WHAT YOU ARE ASKED TO DO: Rewrite the listing from its first line up to and including the line containing "click(279, 422)", substituting "screen capture" for "screenshot" and leaving everything else unchanged.

DATA PROVIDED:

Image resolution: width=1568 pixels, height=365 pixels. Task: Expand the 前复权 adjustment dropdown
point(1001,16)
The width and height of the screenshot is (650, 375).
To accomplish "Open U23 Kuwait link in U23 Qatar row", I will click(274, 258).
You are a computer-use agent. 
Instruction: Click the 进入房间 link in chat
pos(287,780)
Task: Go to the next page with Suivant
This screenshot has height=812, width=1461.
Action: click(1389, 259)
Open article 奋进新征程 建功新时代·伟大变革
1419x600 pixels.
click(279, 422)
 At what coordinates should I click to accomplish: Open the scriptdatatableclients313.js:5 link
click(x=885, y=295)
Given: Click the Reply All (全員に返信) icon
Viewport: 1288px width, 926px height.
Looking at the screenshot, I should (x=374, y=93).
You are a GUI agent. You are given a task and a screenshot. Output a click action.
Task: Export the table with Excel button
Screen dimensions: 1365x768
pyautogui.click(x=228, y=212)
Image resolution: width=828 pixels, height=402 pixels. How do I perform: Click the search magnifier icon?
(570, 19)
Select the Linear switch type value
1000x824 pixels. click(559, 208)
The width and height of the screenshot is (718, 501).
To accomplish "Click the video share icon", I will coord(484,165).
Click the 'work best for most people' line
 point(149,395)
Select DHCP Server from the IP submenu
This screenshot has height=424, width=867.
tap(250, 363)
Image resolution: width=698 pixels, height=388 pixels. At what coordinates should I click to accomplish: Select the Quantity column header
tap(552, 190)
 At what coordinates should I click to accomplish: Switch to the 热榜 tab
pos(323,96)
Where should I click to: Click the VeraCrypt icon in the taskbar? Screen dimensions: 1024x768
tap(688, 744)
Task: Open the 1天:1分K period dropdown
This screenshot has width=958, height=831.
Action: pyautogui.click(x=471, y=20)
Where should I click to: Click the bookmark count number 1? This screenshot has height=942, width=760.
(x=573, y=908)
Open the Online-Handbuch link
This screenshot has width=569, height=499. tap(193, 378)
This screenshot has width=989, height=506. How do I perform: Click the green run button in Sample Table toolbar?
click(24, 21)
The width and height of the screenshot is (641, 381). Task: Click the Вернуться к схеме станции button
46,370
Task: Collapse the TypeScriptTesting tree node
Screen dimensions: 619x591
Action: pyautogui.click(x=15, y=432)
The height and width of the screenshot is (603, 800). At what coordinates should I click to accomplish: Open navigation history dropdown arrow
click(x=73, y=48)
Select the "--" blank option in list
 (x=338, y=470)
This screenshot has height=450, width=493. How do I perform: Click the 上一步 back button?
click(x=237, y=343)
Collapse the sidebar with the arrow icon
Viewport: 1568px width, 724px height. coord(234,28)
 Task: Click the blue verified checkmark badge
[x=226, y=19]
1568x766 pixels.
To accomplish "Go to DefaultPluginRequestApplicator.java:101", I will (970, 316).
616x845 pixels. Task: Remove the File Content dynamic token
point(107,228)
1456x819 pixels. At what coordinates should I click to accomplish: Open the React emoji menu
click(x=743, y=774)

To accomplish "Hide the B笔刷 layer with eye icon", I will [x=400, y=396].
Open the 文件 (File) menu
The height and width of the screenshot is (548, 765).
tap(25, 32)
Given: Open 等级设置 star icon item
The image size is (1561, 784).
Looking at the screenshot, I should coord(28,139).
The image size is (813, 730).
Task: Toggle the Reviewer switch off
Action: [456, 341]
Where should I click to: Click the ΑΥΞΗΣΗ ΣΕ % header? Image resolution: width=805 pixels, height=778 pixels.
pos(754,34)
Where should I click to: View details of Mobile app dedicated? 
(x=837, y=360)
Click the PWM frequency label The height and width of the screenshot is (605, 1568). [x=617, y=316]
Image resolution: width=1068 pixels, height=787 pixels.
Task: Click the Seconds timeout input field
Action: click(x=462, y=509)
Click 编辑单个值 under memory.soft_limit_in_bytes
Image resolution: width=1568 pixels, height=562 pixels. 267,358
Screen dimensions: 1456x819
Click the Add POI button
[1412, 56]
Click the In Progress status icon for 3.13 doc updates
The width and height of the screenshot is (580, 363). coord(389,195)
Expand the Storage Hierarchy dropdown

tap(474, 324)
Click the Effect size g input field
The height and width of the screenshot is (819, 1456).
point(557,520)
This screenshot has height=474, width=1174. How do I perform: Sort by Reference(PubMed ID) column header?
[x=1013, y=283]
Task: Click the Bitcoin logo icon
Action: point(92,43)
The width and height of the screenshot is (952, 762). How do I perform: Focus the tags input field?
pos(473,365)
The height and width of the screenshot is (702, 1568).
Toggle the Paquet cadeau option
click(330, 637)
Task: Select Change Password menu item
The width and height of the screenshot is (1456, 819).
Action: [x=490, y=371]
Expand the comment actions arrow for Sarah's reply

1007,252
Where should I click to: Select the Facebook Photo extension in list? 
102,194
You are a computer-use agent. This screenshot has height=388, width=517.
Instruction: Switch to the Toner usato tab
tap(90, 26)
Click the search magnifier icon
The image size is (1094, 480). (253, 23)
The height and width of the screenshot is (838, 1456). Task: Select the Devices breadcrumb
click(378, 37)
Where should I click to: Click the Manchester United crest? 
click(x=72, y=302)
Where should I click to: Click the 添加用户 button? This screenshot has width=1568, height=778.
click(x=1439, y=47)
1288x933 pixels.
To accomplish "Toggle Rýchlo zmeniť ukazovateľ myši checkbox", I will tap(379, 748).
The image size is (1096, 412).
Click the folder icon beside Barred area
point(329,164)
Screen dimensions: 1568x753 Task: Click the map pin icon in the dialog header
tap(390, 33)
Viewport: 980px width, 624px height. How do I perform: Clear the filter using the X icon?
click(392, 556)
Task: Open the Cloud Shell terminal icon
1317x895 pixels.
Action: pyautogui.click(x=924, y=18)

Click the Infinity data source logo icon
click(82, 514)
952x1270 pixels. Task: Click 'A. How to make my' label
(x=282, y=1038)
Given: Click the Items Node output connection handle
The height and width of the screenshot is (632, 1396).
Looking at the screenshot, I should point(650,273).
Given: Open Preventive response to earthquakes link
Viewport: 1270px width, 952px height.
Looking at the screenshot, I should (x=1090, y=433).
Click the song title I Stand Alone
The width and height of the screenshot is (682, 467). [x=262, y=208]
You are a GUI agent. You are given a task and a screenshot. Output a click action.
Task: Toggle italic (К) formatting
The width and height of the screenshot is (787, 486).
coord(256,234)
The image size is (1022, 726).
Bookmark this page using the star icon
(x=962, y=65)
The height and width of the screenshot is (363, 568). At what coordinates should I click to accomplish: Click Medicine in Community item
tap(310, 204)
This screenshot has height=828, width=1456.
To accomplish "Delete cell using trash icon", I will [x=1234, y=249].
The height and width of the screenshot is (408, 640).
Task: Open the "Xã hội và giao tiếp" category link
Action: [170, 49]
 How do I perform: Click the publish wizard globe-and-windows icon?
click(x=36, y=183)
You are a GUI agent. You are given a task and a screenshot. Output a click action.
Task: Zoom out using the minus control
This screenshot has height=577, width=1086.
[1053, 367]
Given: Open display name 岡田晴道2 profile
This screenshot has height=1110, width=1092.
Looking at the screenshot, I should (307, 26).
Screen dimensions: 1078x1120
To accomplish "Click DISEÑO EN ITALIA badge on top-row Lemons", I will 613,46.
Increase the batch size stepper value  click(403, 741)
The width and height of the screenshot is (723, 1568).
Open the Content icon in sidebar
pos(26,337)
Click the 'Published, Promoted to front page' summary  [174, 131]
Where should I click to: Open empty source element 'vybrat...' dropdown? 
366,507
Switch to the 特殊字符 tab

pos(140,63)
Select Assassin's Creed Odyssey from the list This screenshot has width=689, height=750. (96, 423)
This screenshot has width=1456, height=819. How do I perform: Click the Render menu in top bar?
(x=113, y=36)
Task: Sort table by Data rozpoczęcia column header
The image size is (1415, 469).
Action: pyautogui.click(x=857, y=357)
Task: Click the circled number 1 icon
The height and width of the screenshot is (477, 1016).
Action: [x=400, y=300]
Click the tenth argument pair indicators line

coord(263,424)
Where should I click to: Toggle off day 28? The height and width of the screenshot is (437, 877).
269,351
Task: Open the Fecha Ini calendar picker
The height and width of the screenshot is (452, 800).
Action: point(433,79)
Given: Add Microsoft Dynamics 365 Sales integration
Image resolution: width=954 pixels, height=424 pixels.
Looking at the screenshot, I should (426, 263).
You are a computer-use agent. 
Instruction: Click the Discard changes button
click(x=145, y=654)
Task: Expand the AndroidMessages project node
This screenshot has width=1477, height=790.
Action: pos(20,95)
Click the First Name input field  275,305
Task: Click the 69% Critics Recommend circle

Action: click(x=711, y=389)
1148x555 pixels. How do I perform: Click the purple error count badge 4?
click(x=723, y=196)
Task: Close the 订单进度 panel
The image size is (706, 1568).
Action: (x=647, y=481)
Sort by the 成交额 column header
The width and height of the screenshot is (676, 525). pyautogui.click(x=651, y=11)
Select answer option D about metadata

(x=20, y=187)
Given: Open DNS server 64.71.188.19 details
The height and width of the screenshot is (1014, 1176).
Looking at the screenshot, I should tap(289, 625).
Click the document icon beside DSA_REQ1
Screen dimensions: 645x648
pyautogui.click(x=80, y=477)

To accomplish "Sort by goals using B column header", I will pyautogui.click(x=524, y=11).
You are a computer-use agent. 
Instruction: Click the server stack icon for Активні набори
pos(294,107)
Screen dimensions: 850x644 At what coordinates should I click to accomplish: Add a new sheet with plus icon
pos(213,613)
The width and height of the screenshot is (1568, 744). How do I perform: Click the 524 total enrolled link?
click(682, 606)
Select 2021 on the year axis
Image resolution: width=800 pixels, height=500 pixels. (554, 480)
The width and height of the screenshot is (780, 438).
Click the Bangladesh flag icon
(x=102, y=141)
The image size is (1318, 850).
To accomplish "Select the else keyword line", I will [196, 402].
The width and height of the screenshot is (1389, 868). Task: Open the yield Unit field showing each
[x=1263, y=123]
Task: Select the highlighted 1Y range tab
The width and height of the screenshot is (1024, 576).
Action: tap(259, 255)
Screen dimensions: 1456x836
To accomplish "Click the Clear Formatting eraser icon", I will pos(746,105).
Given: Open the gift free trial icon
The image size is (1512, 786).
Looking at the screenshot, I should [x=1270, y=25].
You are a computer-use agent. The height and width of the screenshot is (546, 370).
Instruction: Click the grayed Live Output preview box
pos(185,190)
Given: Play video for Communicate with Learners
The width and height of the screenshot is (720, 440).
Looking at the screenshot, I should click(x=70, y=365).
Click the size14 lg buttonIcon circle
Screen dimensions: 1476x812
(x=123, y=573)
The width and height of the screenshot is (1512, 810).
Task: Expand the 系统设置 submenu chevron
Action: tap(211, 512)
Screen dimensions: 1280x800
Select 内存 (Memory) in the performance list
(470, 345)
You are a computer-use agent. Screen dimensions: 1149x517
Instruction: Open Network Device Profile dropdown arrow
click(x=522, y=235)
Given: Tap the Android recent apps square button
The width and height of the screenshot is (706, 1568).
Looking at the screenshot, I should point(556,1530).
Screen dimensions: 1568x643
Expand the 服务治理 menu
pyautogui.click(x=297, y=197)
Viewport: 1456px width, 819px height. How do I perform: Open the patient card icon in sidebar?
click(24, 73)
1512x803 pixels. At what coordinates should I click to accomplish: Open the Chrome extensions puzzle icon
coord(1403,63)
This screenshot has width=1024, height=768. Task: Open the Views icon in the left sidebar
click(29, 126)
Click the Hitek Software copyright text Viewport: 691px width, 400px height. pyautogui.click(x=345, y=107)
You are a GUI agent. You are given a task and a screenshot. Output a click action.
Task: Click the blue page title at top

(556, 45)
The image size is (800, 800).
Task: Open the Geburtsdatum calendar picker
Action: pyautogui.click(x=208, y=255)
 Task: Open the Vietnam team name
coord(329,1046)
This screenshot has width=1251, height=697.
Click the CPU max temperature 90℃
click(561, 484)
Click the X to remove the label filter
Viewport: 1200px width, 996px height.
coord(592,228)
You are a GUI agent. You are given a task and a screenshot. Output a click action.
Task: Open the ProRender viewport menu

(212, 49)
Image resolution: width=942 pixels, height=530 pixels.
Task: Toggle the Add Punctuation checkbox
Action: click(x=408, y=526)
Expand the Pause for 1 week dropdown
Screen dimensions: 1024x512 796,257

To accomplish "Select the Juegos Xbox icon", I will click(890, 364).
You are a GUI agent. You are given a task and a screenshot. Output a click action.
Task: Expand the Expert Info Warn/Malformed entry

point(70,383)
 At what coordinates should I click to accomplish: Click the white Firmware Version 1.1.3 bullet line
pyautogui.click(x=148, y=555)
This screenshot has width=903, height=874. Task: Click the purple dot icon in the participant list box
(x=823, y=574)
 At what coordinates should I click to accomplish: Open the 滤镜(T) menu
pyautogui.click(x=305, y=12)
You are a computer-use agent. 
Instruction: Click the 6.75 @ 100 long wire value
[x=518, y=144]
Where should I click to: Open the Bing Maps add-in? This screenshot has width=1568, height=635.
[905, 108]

ANSWER FOR THIS EXERCISE:
Image resolution: width=1568 pixels, height=365 pixels. Task: Expand the 前复权 adjustment dropdown
point(1001,16)
The width and height of the screen capture is (650, 375).
To accomplish "Open U23 Kuwait link in U23 Qatar row", I will click(274, 258).
You are a computer-use agent. 
Instruction: Click the 进入房间 link in chat
pos(287,780)
Task: Go to the next page with Suivant
This screen capture has height=812, width=1461.
Action: click(1389, 259)
Open article 奋进新征程 建功新时代·伟大变革
1419x600 pixels.
click(279, 422)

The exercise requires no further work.